» **Target position records**:
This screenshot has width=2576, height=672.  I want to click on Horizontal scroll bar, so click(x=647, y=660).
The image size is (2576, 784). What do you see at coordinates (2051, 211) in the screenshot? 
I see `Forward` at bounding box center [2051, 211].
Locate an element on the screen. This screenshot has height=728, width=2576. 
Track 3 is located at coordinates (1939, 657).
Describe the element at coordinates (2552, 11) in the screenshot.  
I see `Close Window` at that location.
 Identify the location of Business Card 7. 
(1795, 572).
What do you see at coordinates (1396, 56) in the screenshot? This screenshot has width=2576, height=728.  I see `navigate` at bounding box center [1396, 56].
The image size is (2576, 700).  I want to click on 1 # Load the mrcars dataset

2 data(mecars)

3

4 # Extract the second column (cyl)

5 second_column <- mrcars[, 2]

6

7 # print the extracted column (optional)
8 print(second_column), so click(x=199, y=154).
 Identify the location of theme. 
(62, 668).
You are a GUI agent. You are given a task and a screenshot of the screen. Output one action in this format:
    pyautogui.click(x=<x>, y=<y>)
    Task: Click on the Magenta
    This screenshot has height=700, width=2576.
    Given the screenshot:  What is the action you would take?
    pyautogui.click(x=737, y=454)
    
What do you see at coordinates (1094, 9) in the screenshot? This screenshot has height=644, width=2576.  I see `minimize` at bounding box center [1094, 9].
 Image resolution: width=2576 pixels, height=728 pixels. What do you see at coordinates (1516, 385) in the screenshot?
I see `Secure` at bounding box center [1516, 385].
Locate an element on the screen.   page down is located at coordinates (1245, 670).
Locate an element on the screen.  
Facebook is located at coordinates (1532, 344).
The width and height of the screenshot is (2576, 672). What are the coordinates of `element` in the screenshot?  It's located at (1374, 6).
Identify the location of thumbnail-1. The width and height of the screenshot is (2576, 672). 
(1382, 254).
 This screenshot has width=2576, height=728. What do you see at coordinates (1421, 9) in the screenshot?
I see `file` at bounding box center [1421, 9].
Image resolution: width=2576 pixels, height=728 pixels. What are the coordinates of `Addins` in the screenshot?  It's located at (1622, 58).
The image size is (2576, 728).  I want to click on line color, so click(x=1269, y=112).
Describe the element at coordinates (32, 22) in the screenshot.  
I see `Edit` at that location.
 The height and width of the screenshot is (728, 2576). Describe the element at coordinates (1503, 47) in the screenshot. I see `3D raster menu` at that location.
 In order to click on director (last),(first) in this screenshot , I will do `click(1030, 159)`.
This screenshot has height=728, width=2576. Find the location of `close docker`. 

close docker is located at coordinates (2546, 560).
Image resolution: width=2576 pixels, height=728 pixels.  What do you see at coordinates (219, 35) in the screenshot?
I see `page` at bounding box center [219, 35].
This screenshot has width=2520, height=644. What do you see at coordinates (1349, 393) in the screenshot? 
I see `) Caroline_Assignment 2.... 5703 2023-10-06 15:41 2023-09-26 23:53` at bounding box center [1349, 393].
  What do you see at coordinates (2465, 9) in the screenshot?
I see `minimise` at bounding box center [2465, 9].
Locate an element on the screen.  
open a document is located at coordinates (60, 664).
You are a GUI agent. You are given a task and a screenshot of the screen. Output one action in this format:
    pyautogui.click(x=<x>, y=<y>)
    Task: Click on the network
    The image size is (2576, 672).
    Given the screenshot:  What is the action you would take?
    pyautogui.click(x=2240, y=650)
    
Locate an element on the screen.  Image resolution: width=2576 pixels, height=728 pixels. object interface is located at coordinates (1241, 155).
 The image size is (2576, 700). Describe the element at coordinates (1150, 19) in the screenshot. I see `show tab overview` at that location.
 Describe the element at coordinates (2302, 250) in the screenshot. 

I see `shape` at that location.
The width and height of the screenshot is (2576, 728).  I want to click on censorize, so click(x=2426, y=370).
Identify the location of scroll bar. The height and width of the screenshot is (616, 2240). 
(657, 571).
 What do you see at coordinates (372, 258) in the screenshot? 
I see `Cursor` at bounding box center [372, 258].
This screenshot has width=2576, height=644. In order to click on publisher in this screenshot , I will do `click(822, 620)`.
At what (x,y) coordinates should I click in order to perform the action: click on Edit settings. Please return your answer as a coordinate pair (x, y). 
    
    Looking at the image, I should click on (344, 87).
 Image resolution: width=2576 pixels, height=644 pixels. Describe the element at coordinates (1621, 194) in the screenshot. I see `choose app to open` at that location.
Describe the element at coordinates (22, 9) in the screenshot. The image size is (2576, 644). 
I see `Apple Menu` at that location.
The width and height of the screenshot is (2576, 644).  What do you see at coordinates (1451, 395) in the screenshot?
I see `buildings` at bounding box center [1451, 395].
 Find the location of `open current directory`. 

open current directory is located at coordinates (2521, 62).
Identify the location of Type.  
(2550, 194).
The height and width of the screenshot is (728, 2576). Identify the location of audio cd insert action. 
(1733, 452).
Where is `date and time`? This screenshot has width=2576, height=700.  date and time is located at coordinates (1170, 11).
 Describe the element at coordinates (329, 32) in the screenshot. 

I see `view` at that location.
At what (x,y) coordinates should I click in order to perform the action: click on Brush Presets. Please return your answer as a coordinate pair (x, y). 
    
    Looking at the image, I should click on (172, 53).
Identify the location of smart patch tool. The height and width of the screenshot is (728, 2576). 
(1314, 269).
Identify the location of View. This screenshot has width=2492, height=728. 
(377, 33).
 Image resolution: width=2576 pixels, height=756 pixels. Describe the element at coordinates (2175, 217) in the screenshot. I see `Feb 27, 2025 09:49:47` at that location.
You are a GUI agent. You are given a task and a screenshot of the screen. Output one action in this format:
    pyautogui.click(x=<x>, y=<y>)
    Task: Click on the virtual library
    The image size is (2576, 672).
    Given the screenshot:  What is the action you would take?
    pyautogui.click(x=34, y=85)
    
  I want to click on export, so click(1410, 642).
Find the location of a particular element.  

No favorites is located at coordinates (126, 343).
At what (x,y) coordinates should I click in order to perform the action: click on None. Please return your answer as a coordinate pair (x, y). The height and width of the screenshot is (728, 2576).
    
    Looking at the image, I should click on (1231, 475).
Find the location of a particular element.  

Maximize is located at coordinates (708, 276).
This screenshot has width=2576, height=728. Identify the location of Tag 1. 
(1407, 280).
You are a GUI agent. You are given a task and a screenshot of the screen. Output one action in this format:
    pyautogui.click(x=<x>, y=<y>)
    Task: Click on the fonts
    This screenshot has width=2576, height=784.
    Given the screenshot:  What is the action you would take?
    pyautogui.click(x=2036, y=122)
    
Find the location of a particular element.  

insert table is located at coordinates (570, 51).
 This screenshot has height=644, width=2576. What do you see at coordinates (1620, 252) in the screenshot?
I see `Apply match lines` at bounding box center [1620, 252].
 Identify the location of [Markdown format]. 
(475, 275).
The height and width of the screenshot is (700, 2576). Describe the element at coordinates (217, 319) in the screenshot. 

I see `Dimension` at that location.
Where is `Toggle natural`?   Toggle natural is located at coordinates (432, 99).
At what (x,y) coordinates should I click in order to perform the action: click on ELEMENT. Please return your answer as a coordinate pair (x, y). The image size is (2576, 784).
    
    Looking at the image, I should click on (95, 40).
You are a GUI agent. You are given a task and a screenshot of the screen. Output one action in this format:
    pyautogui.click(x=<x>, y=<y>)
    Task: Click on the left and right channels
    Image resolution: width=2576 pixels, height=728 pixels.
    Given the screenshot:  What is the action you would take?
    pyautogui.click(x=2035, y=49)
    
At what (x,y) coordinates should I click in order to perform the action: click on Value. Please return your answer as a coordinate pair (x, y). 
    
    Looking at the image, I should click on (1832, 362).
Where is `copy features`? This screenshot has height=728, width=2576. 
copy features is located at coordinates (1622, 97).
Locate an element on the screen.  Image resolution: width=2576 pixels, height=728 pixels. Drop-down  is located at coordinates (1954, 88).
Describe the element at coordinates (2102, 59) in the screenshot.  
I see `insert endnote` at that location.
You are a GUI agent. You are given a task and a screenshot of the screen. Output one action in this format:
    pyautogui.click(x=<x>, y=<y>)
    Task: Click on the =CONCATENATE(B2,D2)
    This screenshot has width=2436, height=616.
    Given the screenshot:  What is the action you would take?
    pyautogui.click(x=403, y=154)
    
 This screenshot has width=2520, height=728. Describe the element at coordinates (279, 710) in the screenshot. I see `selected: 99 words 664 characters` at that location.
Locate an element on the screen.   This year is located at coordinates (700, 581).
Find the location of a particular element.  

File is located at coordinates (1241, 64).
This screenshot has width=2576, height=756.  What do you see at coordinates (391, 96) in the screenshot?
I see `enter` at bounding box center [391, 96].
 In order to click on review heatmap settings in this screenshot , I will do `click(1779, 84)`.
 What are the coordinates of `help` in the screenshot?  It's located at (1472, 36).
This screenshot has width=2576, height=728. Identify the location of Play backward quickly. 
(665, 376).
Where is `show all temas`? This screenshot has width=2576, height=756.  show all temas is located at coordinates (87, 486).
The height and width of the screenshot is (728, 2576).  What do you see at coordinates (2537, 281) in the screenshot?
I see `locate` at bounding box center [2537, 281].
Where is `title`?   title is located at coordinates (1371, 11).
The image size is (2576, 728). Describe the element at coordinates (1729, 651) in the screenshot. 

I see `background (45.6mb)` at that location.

» **Short exercise**: Return each line in the listing above that contains the word "will".

» **Completed exercise**:
 In order to click on director (last),(first) in this screenshot , I will do `click(1030, 159)`.
This screenshot has width=2576, height=644. In order to click on publisher in this screenshot , I will do `click(822, 620)`.
 In order to click on review heatmap settings in this screenshot , I will do `click(1779, 84)`.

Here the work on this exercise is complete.